----- Passage cité -----

Afin d’éviter que les garants utilisent cette suspension comme moyen d’organiser leur insolvabilité, l’article L. 622-28 alinéa 3, du Code de commerce précise que « les créanciers bénéficiaires de ces garanties peuvent prendre des mesures conservatoires. »
Ainsi, dans un arrêt du 14 juin 2023, la Cour de cassation a jugé que si l’ouverture de la procédure de sauvegarde entraîne la suspension des poursuites contre la caution du débiteur, le créancier n’est pas privé de toute action. Il est en effet autorisé à prendre des mesures conservatoires aux fins d’obtention d’un titre exécutoire, soit en période d’observation, soit pendant l’exécution du plan de sauvegarde (Cour de cassation, civile, Chambre commerciale, 14 juin 2023, 21-24.018, Publié au bulletin).
- Des mesures du plan de sauvegarde / plan de redressement : l’article L. 626-11 du Code de commerce énonce en ce sens que « Le jugement qui arrête le plan en rend les dispositions opposables à tous. À l’exception des personnes morales, les coobligés et les personnes ayant consenti une sûreté personnelle ou ayant affecté ou cédé un bien en garantie peuvent s’en prévaloir » (applicable au redressement par renvoi de l’article L. 631-19).
Par principe, le créancier peut assigner la caution pour obtenir contre elle un titre exécutoire couvrant la totalité de sa créance.

-----

▸ **Consigne**:
Poursuivez le passage sur la caution face à la procédure de sauvegarde en reprenant après sa dernière phrase.

----- Extrait des données -----

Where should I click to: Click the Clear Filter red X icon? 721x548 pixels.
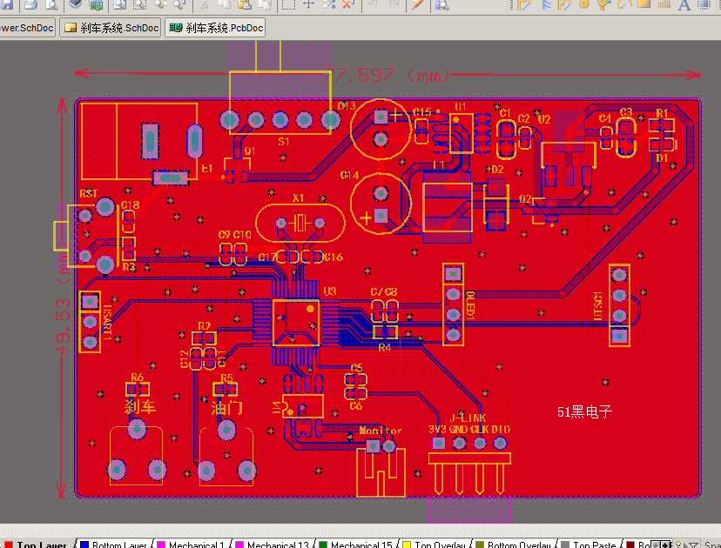tap(348, 4)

-----

▸ **Résultat**:
Toutefois, au regard des dispositions de l’article L. 626-11 précédemment citées, l’exécution forcée de ce titre, et donc les mesures de poursuites individuelles, ne peuvent être mises en œuvre tant que le plan est respecté (Cass. com., 27 mai 2014, n°13-18.018 ; Cass. com., 2 juin 2015, n°14-10.673, Bull. civ. IV, no 97, D. 2015 p. 1270, note Lienhard A ; Cass. com., 1er mars 2016, no 14-20.553, Bull. civ. IV, no 38, Rev. sociétés 2016, p. 398, note Roussel Galle Ph., D. 2016, p. 598).
Il est à noter qu’en cas de résolution du plan suivi du prononcé de la liquidation judiciaire, les cautions garantissant l’exécution dudit plan ne sont pas libérées, la rétroactivité ne joue pas.
- Du bénéfice de l’inopposabilité des créances non déclarées :
- Lors de la période d’observation, l’article L. 622-28, alinéa 2 du Code de commerce précise que le jugement d’ouverture suspend, jusqu’au jugement arrêtant le plan ou prononçant la liquidation, toute action contre les personnes co-obligées.
Lors de l’exécution du plan de sauvegarde, l’article L. 622-26, alinéa 2 du Code de commerce dispose que les créances non déclarées sont, pendant l’exécution du plan et après cette exécution, lorsque les engagements énoncés dans le plan ou décidés par le tribunal ont été tenus, inopposables aux personnes coobligées (applicable au redressement par renvoi de l’article L. 631-14, alinéa 1er). Cette règle est perçue par la doctrine, comme une « porte de la libération grande ouverte aux cautions», rendant le recouvrement des créances plus aléatoire (Fasc. 200 : sauvegarde, redressement et liquidation judiciaires – Créanciers antérieurs titulaires de sûretés personnelles ou d’une sûreté réelle pour autrui (cautionnement, garanties autonomes, lettres d’intention…), G.AMLON, 1er déc. 2022).
Attention : si la caution personne physique est protégée pendant la sauvegarde et le redressement, ainsi que pendant le plan de sauvegarde et le plan de redressement, le cautionnement ne disparaît pas pour autant !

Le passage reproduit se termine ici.